→ Task to complete: Give an exact copy of every entry.

——

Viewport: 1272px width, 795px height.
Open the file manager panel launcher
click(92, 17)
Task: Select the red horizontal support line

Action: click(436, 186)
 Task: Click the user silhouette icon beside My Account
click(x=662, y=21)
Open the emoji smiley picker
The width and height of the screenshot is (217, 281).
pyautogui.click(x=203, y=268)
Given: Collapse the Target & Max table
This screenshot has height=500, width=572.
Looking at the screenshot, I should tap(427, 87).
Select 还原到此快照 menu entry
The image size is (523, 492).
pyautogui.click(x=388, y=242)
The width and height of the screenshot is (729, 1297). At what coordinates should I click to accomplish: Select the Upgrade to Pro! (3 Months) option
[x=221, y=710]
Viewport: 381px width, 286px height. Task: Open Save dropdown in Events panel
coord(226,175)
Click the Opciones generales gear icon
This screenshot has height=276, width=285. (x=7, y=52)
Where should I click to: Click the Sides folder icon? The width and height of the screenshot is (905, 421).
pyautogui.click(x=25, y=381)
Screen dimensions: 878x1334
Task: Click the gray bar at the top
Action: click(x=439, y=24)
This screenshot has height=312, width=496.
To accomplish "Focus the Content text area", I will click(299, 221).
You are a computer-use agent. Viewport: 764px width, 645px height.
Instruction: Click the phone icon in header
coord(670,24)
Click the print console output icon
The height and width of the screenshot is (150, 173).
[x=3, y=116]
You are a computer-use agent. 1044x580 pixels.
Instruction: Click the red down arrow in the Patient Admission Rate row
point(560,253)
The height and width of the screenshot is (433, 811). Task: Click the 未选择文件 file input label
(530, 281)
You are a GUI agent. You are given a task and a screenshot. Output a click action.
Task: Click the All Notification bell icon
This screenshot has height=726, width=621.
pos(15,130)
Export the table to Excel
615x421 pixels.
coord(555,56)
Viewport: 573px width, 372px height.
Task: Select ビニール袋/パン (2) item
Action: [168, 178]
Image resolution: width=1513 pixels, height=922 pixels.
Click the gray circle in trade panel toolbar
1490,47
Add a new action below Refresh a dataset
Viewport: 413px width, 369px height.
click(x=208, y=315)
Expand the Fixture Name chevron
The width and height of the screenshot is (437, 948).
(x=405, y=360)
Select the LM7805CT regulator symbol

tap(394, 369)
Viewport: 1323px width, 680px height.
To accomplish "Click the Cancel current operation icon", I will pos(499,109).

——

→ Finished task:
Viewport: 1272px width, 795px height.
Open the file manager panel launcher
click(92, 17)
Task: Select the red horizontal support line

Action: click(436, 186)
 Task: Click the user silhouette icon beside My Account
click(x=662, y=21)
Open the emoji smiley picker
The width and height of the screenshot is (217, 281).
pyautogui.click(x=203, y=268)
Given: Collapse the Target & Max table
This screenshot has height=500, width=572.
Looking at the screenshot, I should tap(427, 87).
Select 还原到此快照 menu entry
The image size is (523, 492).
pyautogui.click(x=388, y=242)
The width and height of the screenshot is (729, 1297). At what coordinates should I click to accomplish: Select the Upgrade to Pro! (3 Months) option
[x=221, y=710]
Viewport: 381px width, 286px height. Task: Open Save dropdown in Events panel
coord(226,175)
Click the Opciones generales gear icon
This screenshot has height=276, width=285. (x=7, y=52)
Where should I click to: Click the Sides folder icon? The width and height of the screenshot is (905, 421).
pyautogui.click(x=25, y=381)
Screen dimensions: 878x1334
Task: Click the gray bar at the top
Action: click(x=439, y=24)
This screenshot has height=312, width=496.
To accomplish "Focus the Content text area", I will click(299, 221).
You are a computer-use agent. Viewport: 764px width, 645px height.
Instruction: Click the phone icon in header
coord(670,24)
Click the print console output icon
The height and width of the screenshot is (150, 173).
[x=3, y=116]
You are a computer-use agent. 1044x580 pixels.
Instruction: Click the red down arrow in the Patient Admission Rate row
point(560,253)
The height and width of the screenshot is (433, 811). Task: Click the 未选择文件 file input label
(530, 281)
You are a GUI agent. You are given a task and a screenshot. Output a click action.
Task: Click the All Notification bell icon
This screenshot has height=726, width=621.
pos(15,130)
Export the table to Excel
615x421 pixels.
coord(555,56)
Viewport: 573px width, 372px height.
Task: Select ビニール袋/パン (2) item
Action: [168, 178]
Image resolution: width=1513 pixels, height=922 pixels.
Click the gray circle in trade panel toolbar
1490,47
Add a new action below Refresh a dataset
Viewport: 413px width, 369px height.
click(x=208, y=315)
Expand the Fixture Name chevron
The width and height of the screenshot is (437, 948).
(x=405, y=360)
Select the LM7805CT regulator symbol

tap(394, 369)
Viewport: 1323px width, 680px height.
To accomplish "Click the Cancel current operation icon", I will pos(499,109).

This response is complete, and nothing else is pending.